# Remi - Ruby Extract Map Integrate
**Warning:** This project is very much in the development stage
and all features are subject to change.  Documentation is skimpy
at best.  Test coverage is light but improving.  To get a taste
of what Remi has to offer, check out the
[sample feature](features/sample_job.feature) and [sample job](jobs/sample_job.rb).


**Purpose:** Remi is a Ruby-based ETL package that provides an
expressive data transformation language and facilitates the
implementation and validation of non-technical business logic.

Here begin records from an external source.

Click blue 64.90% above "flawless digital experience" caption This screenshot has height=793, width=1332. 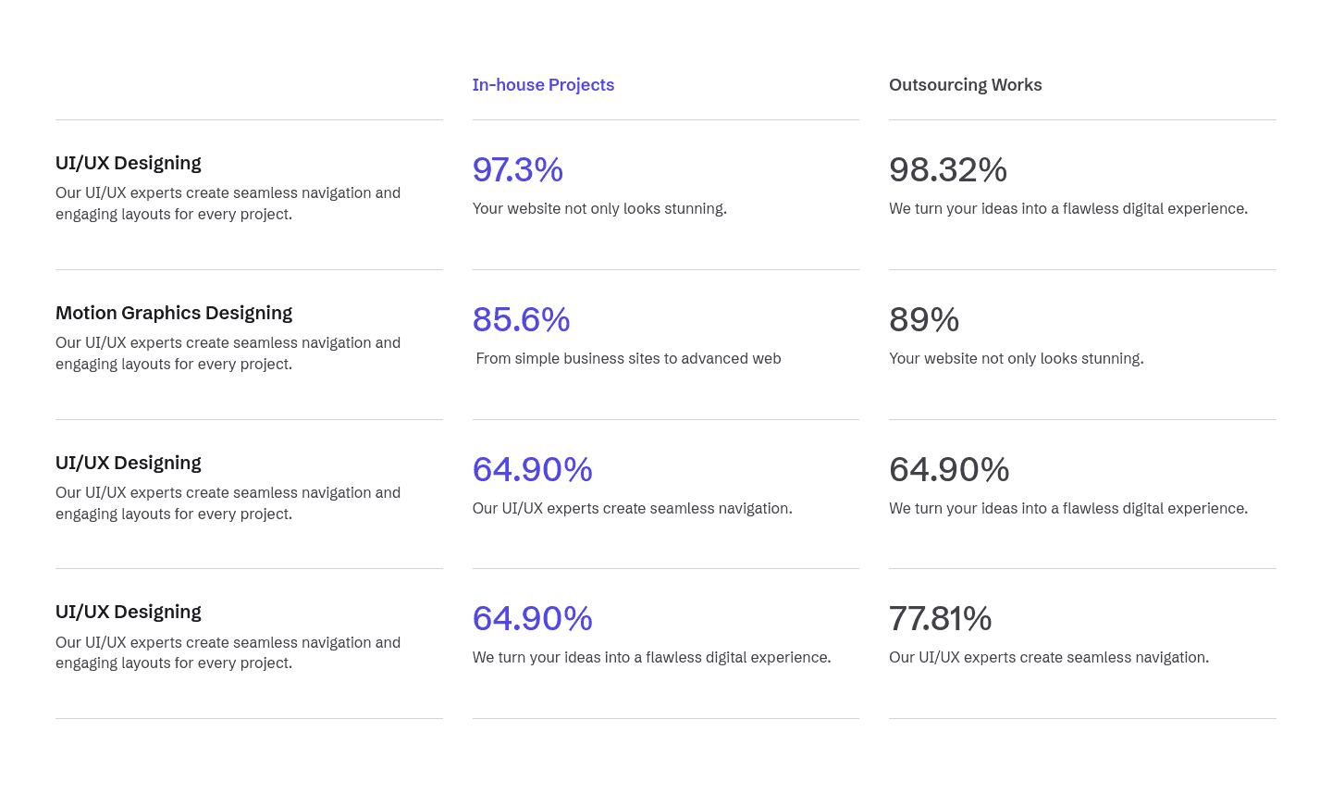point(532,619)
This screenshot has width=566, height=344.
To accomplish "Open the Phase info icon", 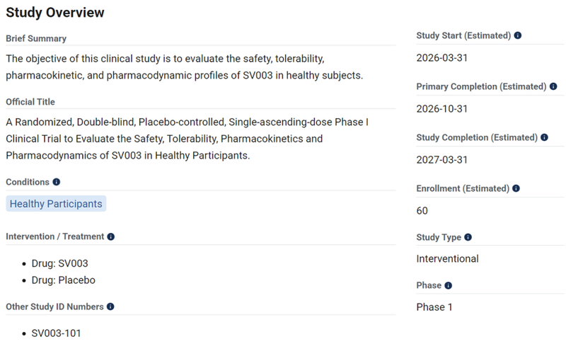I will (x=449, y=285).
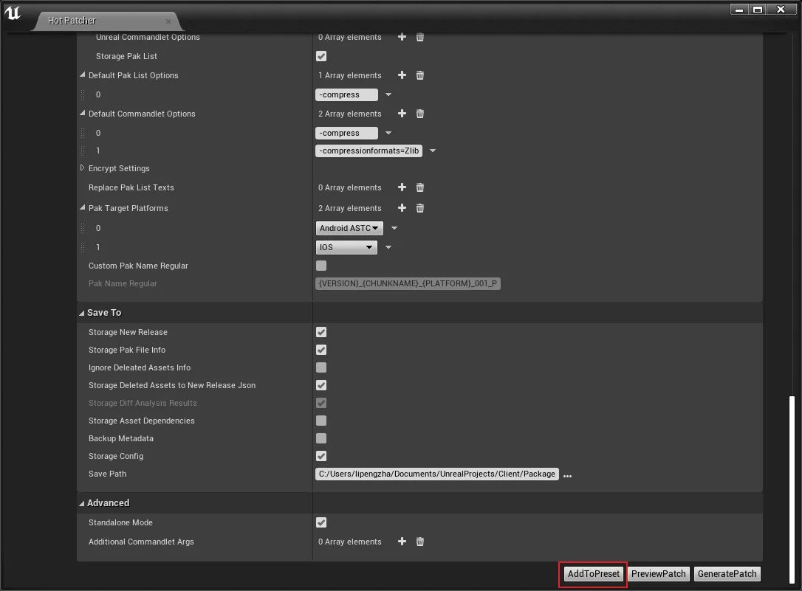Disable Standalone Mode checkbox

[x=321, y=522]
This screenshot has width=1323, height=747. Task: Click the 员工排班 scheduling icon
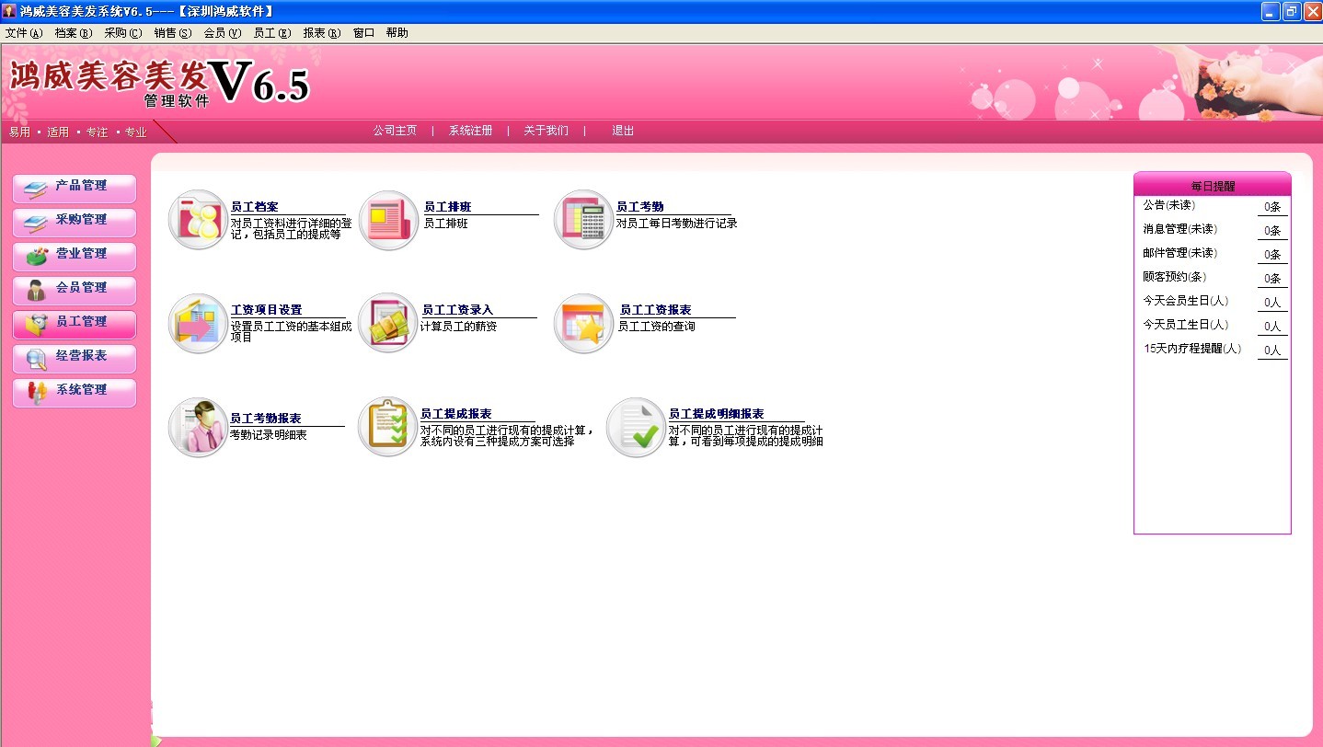coord(388,220)
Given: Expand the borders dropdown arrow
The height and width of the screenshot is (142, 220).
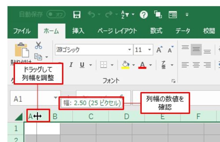Looking at the screenshot, I should (112, 65).
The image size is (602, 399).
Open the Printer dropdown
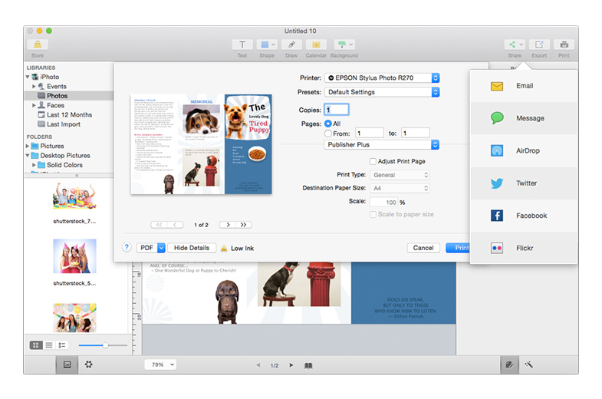[381, 78]
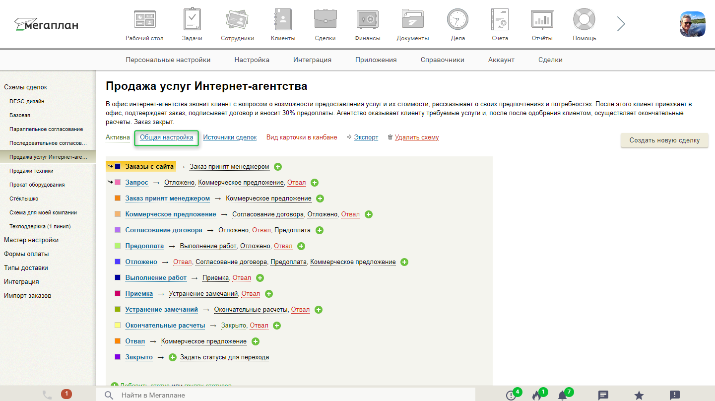Toggle the Активна scheme status
The width and height of the screenshot is (715, 401).
[x=118, y=137]
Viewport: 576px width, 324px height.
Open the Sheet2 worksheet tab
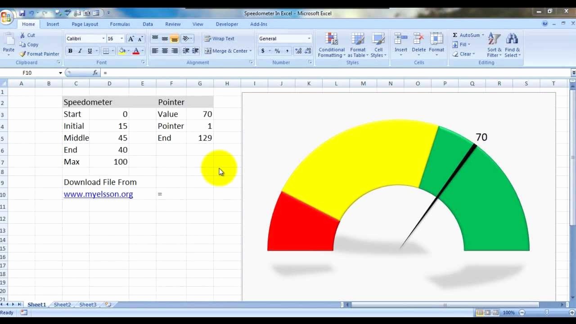tap(62, 305)
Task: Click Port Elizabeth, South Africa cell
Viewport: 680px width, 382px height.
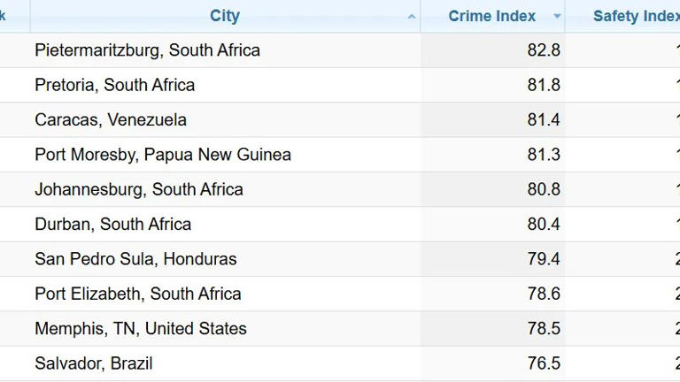Action: click(x=137, y=294)
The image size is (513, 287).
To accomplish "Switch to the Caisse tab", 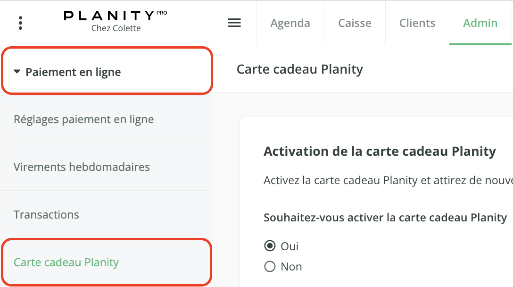I will (355, 23).
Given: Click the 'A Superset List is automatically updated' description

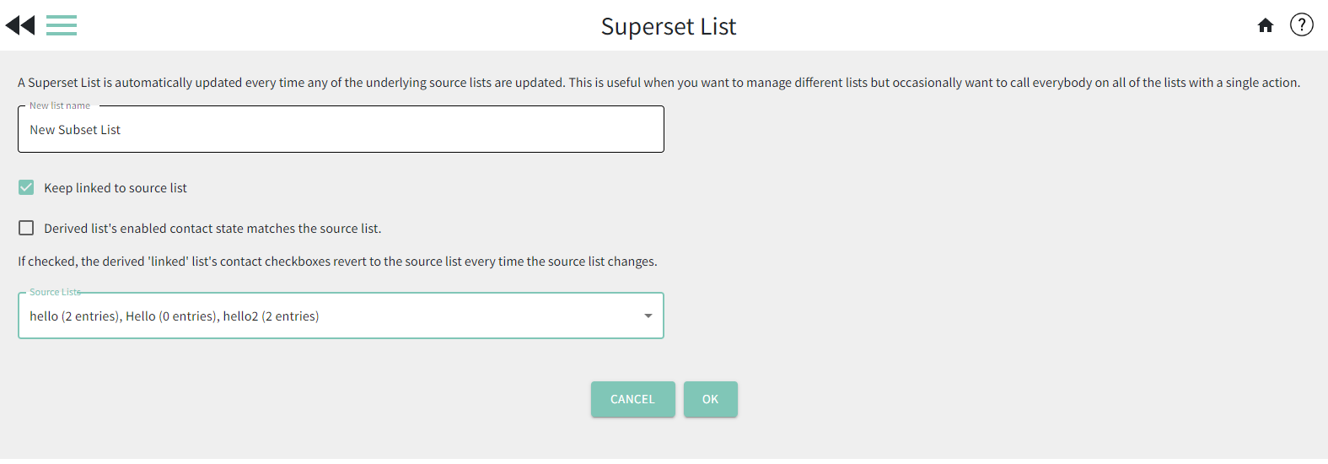Looking at the screenshot, I should pos(659,83).
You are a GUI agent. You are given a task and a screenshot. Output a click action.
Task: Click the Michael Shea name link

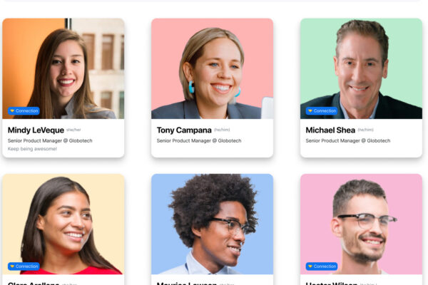tap(330, 130)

Borrowing from principles of test/behavior-driven development
(TDD/BDD), Remi is a system that supports business-rule-driven
development (BRDD).  BRDD captures the idea that the rules that
describe data transformations should both (1) be accessible to
non-technical business users and (2) be strictly enforced in the logic
that executes those transformations.  Remi is a Ruby application
that allows a developer to write data transformation logic and have
that logic validated according to business rule documentation.


Remi will follow [semantic versioning](http://semver.org/) principles.
Of course, while we're still on major version zero, little effort will
be made to maintain backward compatibility.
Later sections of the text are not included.